Economia: Tria (ministro), “prematuro parlare di manovra correttiva”

“In merito alla domanda sull’eventuale manovra correttiva nel 2019, risulta alquanto prematuro esprimersi in tal senso, a poco più di due mesi dal confronto con le istituzioni dell’Unione europea, che – ricordo – hanno valutato positivamente la manovra economico-finanziaria a seguito del negoziato che è stato portato avanti”. Così ha risposto il ministro dell’Economia e delle Finanze, Giovanni Tria, a un’interrogazione durante il Question Time alla Camera dei deputati, oggi pomeriggio. “Certamente nel prossimo Def – ha proseguito – si aggiorneranno le previsioni economiche alla luce dei dati finali di contabilità e con il consuntivo di finanza pubblica. Tale aggiornamento porterà alla usuale valutazione strategica del Governo nell’orizzonte del Def ed alla verifica dei saldi che saranno oggetto del consueto confronto con la Commissione europea”.

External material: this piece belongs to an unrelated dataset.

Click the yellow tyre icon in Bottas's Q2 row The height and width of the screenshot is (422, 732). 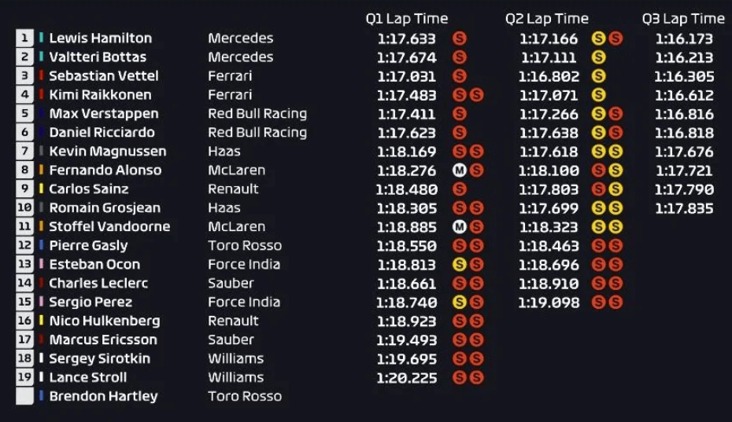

Ad ulteriore garanzia del rispetto degli obiettivi di finanza pubblica, ha specificato Tria, “la legge di bilancio 2019-2021 contiene, com’è noto, un’apposita disposizione in materia di monitoraggio dei conti pubblici. Per l’anno 2019, le dotazioni del bilancio dello Stato in termini di competenza e cassa sono accantonate e rese indisponibili per un importo complessivo pari a 2 miliardi di euro; il monitoraggio degli andamenti tendenziali di finanza pubblica effettuato con il Documento di economia e finanza è aggiornato entro il mese di luglio. Qualora da tale monitoraggio gli andamenti tendenziali dei conti pubblici risultino coerenti con il raggiungimento degli obiettivi programmatici per l’esercizio 2019, valutati al netto delle maggiori entrate derivanti dalle operazioni di dismissione degli immobili pubblici, gli accantonamenti di cui appunto al comma 1.118, con delibera del Consiglio dei ministri su proposta del ministro dell’economia e delle finanze, possono essere resi disponibili. Questi margini di riserva al momento paiono più che sufficienti”.

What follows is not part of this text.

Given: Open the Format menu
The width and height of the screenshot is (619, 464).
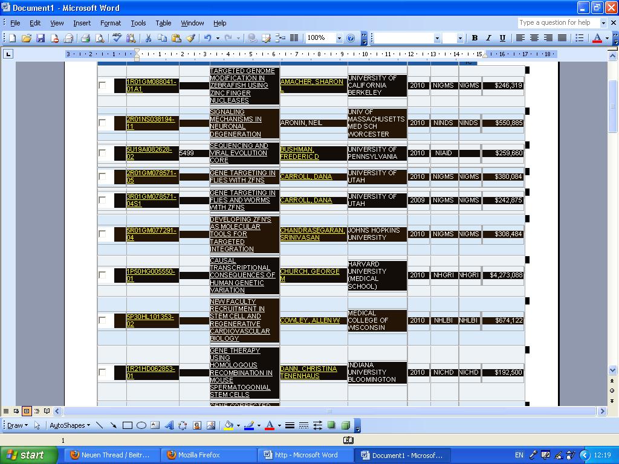Looking at the screenshot, I should pyautogui.click(x=111, y=23).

Infine, il ministro ha precisato: “Se l’economia dovesse crescere meno del previsto, cosa che ci auguriamo non accada, la proiezione del saldo di bilancio potrà essere rivista, a condizione che ciò non derivi unicamente dalla congiuntura economica: questo all’evidente scopo di evitare politiche di bilancio procicliche, che aggraverebbero la flessione congiunturale”.